* Exercises to complete
[1] In the review of the Nancy Mitford biography, what had the reviewer read before seeking out this book?
[2] Using the Nancy Mitford review, explain how Nancy came to secure the Mitford family myth even though she was not at first the most famous Mitford.
[3] Continue the Nancy Mitford review from its last sentence.

+++ Selected excerpt

Monday 30 August 2021

My review of Laura Thompson's Life in a Cold Climate: Nancy Mitford

Life in a Cold Climate: Nancy Mitford 

by Laura Thompson

My rating 4 out 5 stars

I sought out this biography after reading Laura Thompson's Take Six Girls: The Lives of the Mitford Sisters. Thompson's work on the famous Mitfords is engaging, entertaining and informative.


Though Nancy was not initially the most famous Mitford (Unity, Diana Mitford Mosley and Jessica Mitford having already attained notoriety with their subversive political antics and men), it was she who later secured the Mitford family myth with her bestselling novels The Pursuit of Love and Love in a Cold Climate, both (very) loosely based on her family and each still global classics.

As the eldest child of 2nd Baron Redesdale (16 years older than youngest sister Deborah Mitford), she was a prominent socialite long before becoming a famous writer.

Despite her aristocratic, if rather penniless, beginnings, Nancy was the only Mitford sister besides Jessica Mitford, to attain vocational financial independence, the other surviving sisters marrying lucratively regardless of their various individual talents.

++++++
+++ Extracted information

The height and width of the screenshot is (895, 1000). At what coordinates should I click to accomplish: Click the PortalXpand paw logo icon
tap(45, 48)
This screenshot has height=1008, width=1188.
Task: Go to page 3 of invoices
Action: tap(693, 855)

++++++
+++ Extracted information

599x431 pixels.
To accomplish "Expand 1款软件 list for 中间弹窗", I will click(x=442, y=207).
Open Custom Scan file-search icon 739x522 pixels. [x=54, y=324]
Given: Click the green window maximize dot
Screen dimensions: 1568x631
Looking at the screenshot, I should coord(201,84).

++++++

* Expected responses
[1] The reviewer had read Laura Thompson's Take Six Girls: The Lives of the Mitford Sisters.

[2] Unity, Diana Mitford Mosley and Jessica Mitford were already notorious for their subversive political antics and men. Nancy later secured the family myth through her bestselling novels The Pursuit of Love and Love in a Cold Climate, which were loosely based on her family and remain global classics.

[3]
Nancy's later books, after the more frivolous fiction that brought her fame, were historical biographies. These were penned during her Paris years - a staunch Francophile, she made that country her home, first in Paris and later in Versailles.

She was also a notorious tease, both to loved ones and the wider world, causing national furore with her tongue-in-cheek commentary on 'U and Non-U' phraseology in Noblesse Oblige: An Enquiry Into the Identifiable Characteristics of the English Aristocracy, which claimed certain terminology defined a person's class. England missed the joke and bit the bait, but Nancy was above it, across the channel in her adopted homeland.

The most socialist of the sisters, the funniest and most stylish, Nancy had a well documented sting in her tail and was perhaps secretly the saddest to reach old age (Unity, who died young, being the most straight forwardly tragic), never settling with a truly devoted husband or partner and long hurt by unrequited adoration for the love of her life, politician Gaston Palewski, the close associate of President Charles de Gaulle.

She suffered a lonely painful death from cancer in 1973, just a year after the French government made her a Chevalier of the Légion d'Honneur and the British government appointed her a Commander of the Order of the British Empire (CBE).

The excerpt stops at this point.